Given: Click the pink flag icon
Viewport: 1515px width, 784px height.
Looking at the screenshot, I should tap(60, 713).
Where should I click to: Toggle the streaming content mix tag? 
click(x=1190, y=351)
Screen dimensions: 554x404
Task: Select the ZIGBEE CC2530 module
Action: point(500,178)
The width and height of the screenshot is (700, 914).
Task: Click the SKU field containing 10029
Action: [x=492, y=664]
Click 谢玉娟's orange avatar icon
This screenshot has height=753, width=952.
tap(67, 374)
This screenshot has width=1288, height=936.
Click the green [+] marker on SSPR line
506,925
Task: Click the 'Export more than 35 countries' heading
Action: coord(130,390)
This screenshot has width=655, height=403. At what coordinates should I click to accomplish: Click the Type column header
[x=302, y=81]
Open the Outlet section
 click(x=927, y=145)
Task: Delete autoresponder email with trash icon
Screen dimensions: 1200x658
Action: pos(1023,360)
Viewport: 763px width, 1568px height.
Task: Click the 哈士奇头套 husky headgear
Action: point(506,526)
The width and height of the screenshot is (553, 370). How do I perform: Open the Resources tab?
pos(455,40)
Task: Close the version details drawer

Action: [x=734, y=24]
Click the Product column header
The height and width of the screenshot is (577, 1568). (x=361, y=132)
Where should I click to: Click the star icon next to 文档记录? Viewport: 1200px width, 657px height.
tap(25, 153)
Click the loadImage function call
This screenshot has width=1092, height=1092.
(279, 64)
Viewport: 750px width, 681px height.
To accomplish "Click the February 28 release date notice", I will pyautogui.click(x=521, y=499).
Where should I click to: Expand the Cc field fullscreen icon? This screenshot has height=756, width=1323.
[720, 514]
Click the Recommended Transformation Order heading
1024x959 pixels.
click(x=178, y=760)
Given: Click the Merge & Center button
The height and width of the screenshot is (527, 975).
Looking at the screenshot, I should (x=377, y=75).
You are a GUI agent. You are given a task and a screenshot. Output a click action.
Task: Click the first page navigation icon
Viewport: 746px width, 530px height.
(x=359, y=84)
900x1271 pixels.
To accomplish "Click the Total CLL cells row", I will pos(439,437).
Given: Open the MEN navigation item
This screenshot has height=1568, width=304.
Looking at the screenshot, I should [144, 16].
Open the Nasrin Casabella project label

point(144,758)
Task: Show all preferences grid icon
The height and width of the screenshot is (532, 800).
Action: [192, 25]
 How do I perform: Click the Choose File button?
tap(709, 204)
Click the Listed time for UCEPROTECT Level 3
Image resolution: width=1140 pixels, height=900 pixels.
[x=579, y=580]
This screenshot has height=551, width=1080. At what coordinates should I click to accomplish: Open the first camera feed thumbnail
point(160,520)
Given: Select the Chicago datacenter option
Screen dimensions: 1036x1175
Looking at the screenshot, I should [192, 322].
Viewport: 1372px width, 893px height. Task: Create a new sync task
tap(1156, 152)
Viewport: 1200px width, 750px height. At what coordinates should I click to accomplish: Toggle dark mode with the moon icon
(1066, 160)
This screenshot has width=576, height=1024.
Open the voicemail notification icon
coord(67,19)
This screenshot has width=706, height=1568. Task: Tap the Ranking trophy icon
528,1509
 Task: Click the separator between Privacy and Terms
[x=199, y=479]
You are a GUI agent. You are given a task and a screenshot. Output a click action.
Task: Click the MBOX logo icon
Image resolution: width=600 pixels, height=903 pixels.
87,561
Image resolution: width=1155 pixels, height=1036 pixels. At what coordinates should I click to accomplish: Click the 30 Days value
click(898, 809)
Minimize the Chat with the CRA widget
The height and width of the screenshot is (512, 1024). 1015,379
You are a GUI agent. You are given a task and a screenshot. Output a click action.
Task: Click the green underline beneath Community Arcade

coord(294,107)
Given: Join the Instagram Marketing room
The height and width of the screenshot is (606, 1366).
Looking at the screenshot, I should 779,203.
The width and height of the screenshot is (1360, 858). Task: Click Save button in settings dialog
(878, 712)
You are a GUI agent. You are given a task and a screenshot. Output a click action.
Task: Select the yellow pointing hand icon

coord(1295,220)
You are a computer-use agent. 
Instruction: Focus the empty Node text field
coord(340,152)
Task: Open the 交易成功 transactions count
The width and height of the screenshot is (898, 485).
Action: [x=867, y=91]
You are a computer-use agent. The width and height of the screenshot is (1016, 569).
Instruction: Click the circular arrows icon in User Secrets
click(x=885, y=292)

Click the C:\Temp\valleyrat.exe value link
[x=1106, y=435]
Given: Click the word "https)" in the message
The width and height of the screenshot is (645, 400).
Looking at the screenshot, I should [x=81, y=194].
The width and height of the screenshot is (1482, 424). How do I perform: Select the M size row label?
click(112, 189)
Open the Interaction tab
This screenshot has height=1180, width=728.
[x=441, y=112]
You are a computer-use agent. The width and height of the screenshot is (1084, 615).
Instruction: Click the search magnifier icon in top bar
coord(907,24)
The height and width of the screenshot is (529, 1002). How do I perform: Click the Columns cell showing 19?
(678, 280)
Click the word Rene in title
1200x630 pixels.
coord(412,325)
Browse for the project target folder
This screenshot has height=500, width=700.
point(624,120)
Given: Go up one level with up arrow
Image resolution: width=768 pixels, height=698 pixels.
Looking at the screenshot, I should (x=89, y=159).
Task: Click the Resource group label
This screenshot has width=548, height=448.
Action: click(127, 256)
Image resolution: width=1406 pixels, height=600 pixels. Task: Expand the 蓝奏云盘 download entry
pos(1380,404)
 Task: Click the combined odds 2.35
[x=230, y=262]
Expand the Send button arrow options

━━━━━━

PROBLEM: Only the lines above from the one with "This screenshot has height=551, width=1080." up to and including the one with "Given: Select the Chicago datacenter option" should be repeated, exactly as written.

WRITTEN ANSWER:
This screenshot has height=551, width=1080. At what coordinates should I click to accomplish: Open the first camera feed thumbnail
point(160,520)
Given: Select the Chicago datacenter option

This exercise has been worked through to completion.